At 810, a time logic is applied in response to determining a match exists. In some embodiments, the time logic is based on a diagnosis of the patient or a test corresponding to the infectious disease. In some embodiments, the time logic is based on various encounter information of the patient. Applying the time logic may comprise scanning for a positive result of the test after a period of time until the patient encounter is closed. Additionally, upon determining that an additional match exists, a second time logic may be applied for generating a second eICR, the second time logic based on received EMR data. The second time logic may correspond to the same test, diagnosis, or patient encounter information that the first time logic was based on. The second time logic may also correspond to a different test, a different diagnosis, or additional patient encounter information that the first time logic was based on. In some embodiments, a timer may end when a patient has been discharged. In some embodiments, a second timer may end within a certain time period after the patient has been discharged. In some embodiments, a timer may correspond to receiving a validation of a test result for the infectious disease. The validation of the test for the infectious disease may be done through FHIR.

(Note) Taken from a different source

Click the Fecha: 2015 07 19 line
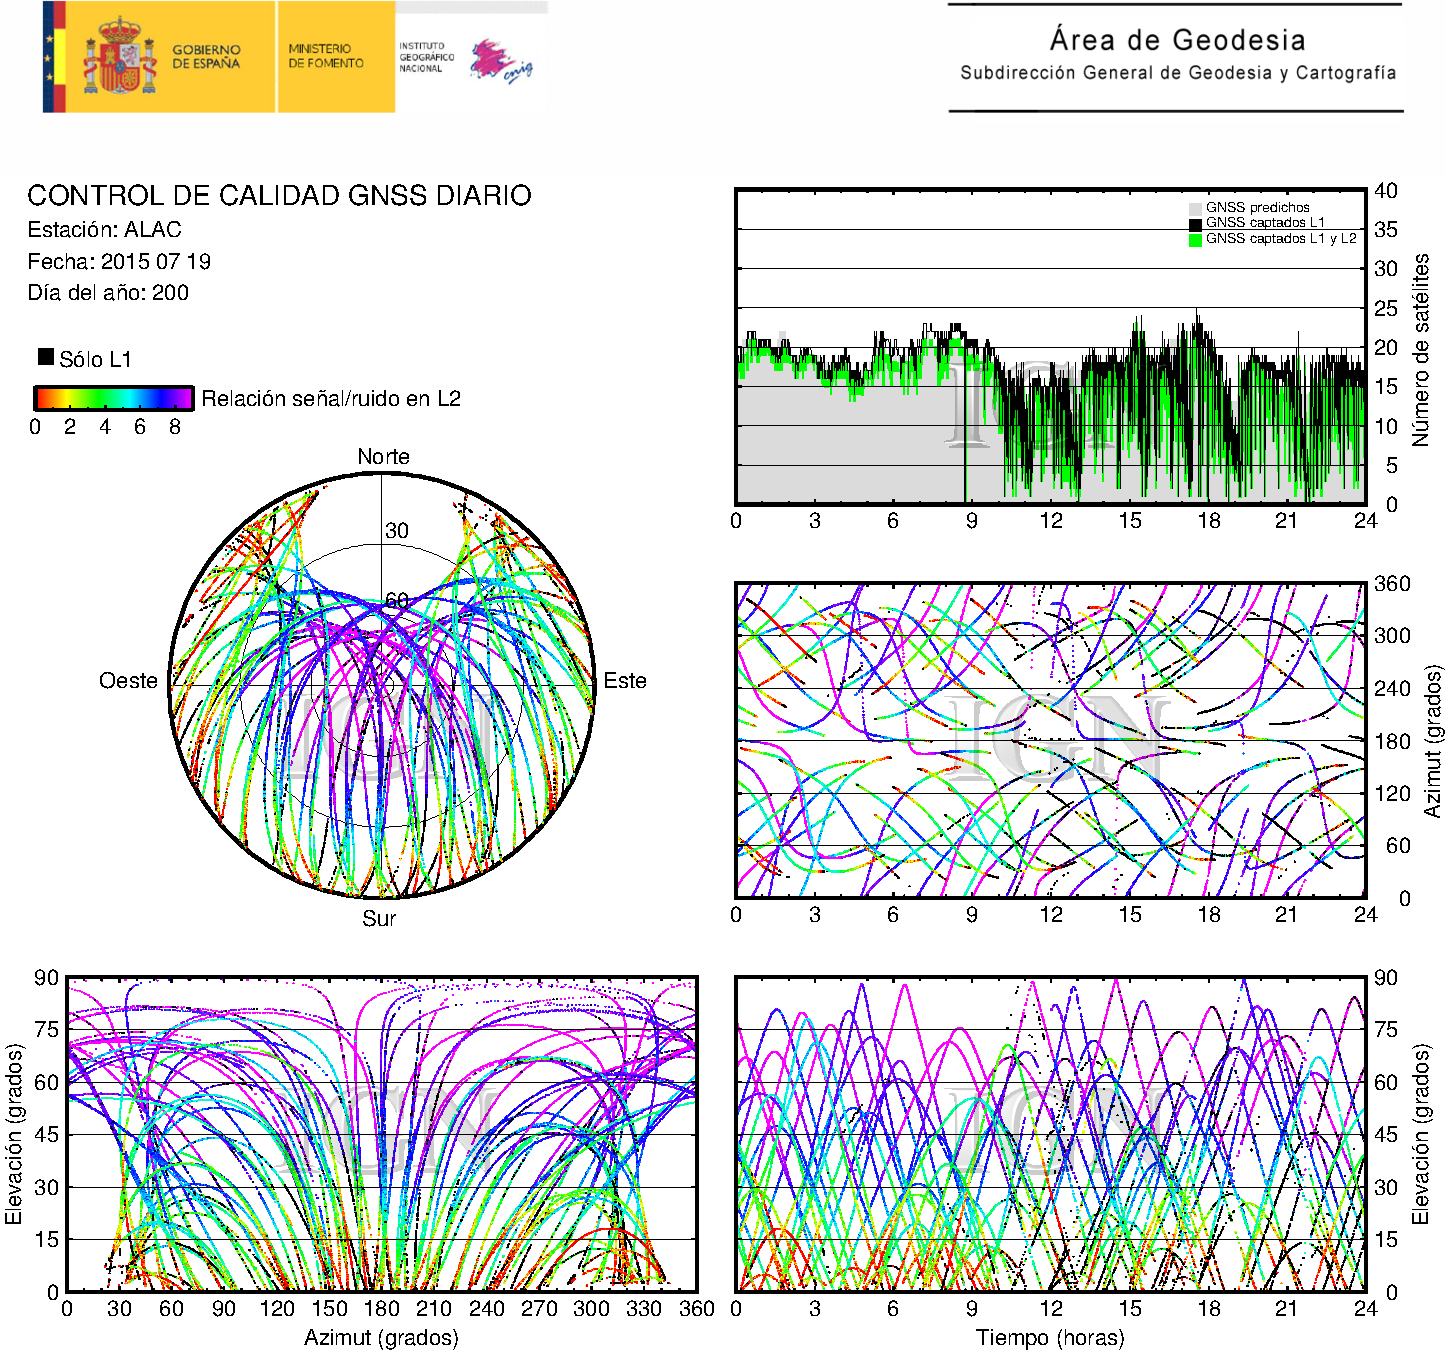Viewport: 1445px width, 1350px height. coord(119,262)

At 812, an eICR is generated based on the time logic. The eICR may be generated after an indication that the patient has received a particular treatment, wherein the treatment is a particular vaccination. In some embodiments, the eICR is based on a determination of a positive test for the infectious disease. The eICR may comprise EMR data corresponding to one or more patients the eICR was generated for. The eICR may include demographic information, lab work information, diagnoses, observations, social history, problems, etc. One or more domains may be used for generation of the eICR. The eICR may also comprise an encounter date, an encounter location, contact information of the one or more patients, and an ethnicity of the one or more patients. The eICR may comprise a first section for immunizations and a second section for medications administered. Further, at 814, the eICR may be transmitted to a state or federal health agency. In some embodiments, the eICR may be transmitted to an educational institution. In some embodiments, the eICR may be transmitted to global health institution, such as WHO.
The present invention has now been described in relation to particular aspects, which are intended in all respects to be illustrative rather than restrictive. Thus the present invention is not limited to these aspects, but variations and modifications can be made without departing from the scope of the present invention.
Although the present technology has been described in detail for the purpose of illustration based on what is currently considered to be the most practical and preferred implementations, it is to be understood that such detail is solely for that purpose and that the technology is not limited to the disclosed implementations, but, on the contrary, is intended to cover modifications and equivalent arrangements that are within the spirit and scope of the appended claims. For example, it is to be understood that the present technology contemplates that, to the extent possible, one or more features of any implementation can be combined with one or more features of any other implementation.